====== Extracted entries

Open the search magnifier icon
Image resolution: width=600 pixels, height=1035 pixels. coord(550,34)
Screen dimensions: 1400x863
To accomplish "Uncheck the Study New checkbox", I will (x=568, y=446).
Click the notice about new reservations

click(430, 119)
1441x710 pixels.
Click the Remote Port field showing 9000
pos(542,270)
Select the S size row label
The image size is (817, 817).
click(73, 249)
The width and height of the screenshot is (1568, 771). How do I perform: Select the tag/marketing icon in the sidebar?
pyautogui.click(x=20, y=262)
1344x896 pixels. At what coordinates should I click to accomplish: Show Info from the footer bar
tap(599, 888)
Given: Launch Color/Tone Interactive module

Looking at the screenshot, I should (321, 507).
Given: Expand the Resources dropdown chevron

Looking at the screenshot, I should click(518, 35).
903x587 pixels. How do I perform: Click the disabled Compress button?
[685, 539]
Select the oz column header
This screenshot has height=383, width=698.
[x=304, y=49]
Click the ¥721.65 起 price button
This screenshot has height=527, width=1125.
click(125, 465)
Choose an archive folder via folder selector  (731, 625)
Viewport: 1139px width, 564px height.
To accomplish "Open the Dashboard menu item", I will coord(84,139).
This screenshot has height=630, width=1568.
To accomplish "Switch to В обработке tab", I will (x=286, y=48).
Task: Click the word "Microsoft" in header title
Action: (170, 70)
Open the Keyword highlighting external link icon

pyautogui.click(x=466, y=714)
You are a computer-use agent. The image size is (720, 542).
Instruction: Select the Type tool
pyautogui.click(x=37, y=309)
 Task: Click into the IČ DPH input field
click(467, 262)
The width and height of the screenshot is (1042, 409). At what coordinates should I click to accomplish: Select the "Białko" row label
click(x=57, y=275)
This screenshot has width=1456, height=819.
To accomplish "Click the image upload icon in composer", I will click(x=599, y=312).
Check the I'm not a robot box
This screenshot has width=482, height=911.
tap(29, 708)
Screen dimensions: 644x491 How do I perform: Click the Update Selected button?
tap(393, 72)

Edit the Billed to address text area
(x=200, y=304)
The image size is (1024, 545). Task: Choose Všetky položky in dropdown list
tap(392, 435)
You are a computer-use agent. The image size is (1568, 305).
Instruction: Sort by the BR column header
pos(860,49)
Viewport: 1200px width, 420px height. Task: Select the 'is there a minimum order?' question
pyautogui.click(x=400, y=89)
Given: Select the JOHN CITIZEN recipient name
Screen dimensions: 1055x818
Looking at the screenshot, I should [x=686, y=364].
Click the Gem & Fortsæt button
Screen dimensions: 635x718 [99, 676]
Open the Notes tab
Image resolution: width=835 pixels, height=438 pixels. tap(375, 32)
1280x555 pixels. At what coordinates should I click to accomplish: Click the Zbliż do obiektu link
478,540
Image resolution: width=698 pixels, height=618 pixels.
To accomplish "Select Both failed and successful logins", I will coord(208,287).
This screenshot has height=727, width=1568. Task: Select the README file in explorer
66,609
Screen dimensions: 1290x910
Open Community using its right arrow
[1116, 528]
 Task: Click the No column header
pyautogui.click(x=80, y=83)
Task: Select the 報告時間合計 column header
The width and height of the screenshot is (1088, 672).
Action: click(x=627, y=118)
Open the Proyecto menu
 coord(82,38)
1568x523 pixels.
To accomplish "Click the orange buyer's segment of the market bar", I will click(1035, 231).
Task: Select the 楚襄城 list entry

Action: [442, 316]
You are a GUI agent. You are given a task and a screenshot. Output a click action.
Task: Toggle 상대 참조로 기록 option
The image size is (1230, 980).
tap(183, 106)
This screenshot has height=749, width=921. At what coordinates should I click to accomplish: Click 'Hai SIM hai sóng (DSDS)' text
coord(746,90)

============

* [Prompt]
Rewrite all the rows above, changing "Remote Port" to "Local Port" and leaving everything else as it is.

* [Written answer]
Open the search magnifier icon
Image resolution: width=600 pixels, height=1035 pixels. coord(550,34)
Screen dimensions: 1400x863
To accomplish "Uncheck the Study New checkbox", I will (x=568, y=446).
Click the notice about new reservations

click(430, 119)
1441x710 pixels.
Click the Local Port field showing 9000
pos(542,270)
Select the S size row label
The image size is (817, 817).
click(73, 249)
The width and height of the screenshot is (1568, 771). How do I perform: Select the tag/marketing icon in the sidebar?
pyautogui.click(x=20, y=262)
1344x896 pixels. At what coordinates should I click to accomplish: Show Info from the footer bar
tap(599, 888)
Given: Launch Color/Tone Interactive module

Looking at the screenshot, I should (321, 507).
Given: Expand the Resources dropdown chevron

Looking at the screenshot, I should click(518, 35).
903x587 pixels. How do I perform: Click the disabled Compress button?
[685, 539]
Select the oz column header
This screenshot has height=383, width=698.
[x=304, y=49]
Click the ¥721.65 起 price button
This screenshot has height=527, width=1125.
click(125, 465)
Choose an archive folder via folder selector  (731, 625)
Viewport: 1139px width, 564px height.
To accomplish "Open the Dashboard menu item", I will coord(84,139).
This screenshot has height=630, width=1568.
To accomplish "Switch to В обработке tab", I will (x=286, y=48).
Task: Click the word "Microsoft" in header title
Action: (170, 70)
Open the Keyword highlighting external link icon

pyautogui.click(x=466, y=714)
You are a computer-use agent. The image size is (720, 542).
Instruction: Select the Type tool
pyautogui.click(x=37, y=309)
 Task: Click into the IČ DPH input field
click(467, 262)
The width and height of the screenshot is (1042, 409). At what coordinates should I click to accomplish: Select the "Białko" row label
click(x=57, y=275)
This screenshot has width=1456, height=819.
To accomplish "Click the image upload icon in composer", I will click(x=599, y=312).
Check the I'm not a robot box
This screenshot has width=482, height=911.
tap(29, 708)
Screen dimensions: 644x491 How do I perform: Click the Update Selected button?
tap(393, 72)

Edit the Billed to address text area
(x=200, y=304)
The image size is (1024, 545). Task: Choose Všetky položky in dropdown list
tap(392, 435)
You are a computer-use agent. The image size is (1568, 305).
Instruction: Sort by the BR column header
pos(860,49)
Viewport: 1200px width, 420px height. Task: Select the 'is there a minimum order?' question
pyautogui.click(x=400, y=89)
Given: Select the JOHN CITIZEN recipient name
Screen dimensions: 1055x818
Looking at the screenshot, I should [x=686, y=364].
Click the Gem & Fortsæt button
Screen dimensions: 635x718 [99, 676]
Open the Notes tab
Image resolution: width=835 pixels, height=438 pixels. tap(375, 32)
1280x555 pixels. At what coordinates should I click to accomplish: Click the Zbliż do obiektu link
478,540
Image resolution: width=698 pixels, height=618 pixels.
To accomplish "Select Both failed and successful logins", I will coord(208,287).
This screenshot has height=727, width=1568. Task: Select the README file in explorer
66,609
Screen dimensions: 1290x910
Open Community using its right arrow
[1116, 528]
 Task: Click the No column header
pyautogui.click(x=80, y=83)
Task: Select the 報告時間合計 column header
The width and height of the screenshot is (1088, 672).
Action: click(x=627, y=118)
Open the Proyecto menu
 coord(82,38)
1568x523 pixels.
To accomplish "Click the orange buyer's segment of the market bar", I will click(1035, 231).
Task: Select the 楚襄城 list entry

Action: [442, 316]
You are a GUI agent. You are given a task and a screenshot. Output a click action.
Task: Toggle 상대 참조로 기록 option
The image size is (1230, 980).
tap(183, 106)
This screenshot has height=749, width=921. At what coordinates should I click to accomplish: Click 'Hai SIM hai sóng (DSDS)' text
coord(746,90)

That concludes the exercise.